Each line of the data below that carries the word "will" needs to be copied.

# # # # # # #

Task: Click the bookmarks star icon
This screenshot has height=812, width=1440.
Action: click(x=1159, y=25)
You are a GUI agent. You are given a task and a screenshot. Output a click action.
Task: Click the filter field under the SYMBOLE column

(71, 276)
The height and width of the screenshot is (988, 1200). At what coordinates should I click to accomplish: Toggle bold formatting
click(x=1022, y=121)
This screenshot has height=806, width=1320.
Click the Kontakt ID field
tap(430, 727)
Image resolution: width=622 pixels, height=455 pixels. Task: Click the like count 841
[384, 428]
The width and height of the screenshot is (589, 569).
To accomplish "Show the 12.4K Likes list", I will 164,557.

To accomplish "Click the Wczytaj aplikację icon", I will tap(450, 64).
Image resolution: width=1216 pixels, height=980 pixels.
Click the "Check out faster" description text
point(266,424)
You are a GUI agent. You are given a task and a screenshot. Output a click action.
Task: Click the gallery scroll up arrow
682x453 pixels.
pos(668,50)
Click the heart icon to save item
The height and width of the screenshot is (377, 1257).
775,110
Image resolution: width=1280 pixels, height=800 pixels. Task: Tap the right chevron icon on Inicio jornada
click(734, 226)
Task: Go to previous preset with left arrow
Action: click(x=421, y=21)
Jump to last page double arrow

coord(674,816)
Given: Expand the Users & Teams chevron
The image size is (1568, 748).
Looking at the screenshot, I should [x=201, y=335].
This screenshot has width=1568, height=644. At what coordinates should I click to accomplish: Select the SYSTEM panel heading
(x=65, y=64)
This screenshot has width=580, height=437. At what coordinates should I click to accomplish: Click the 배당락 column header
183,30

# # # # # # #

▸ EXERCISE OUTPUT:
To accomplish "Show the 12.4K Likes list", I will 164,557.
To accomplish "Click the Wczytaj aplikację icon", I will tap(450, 64).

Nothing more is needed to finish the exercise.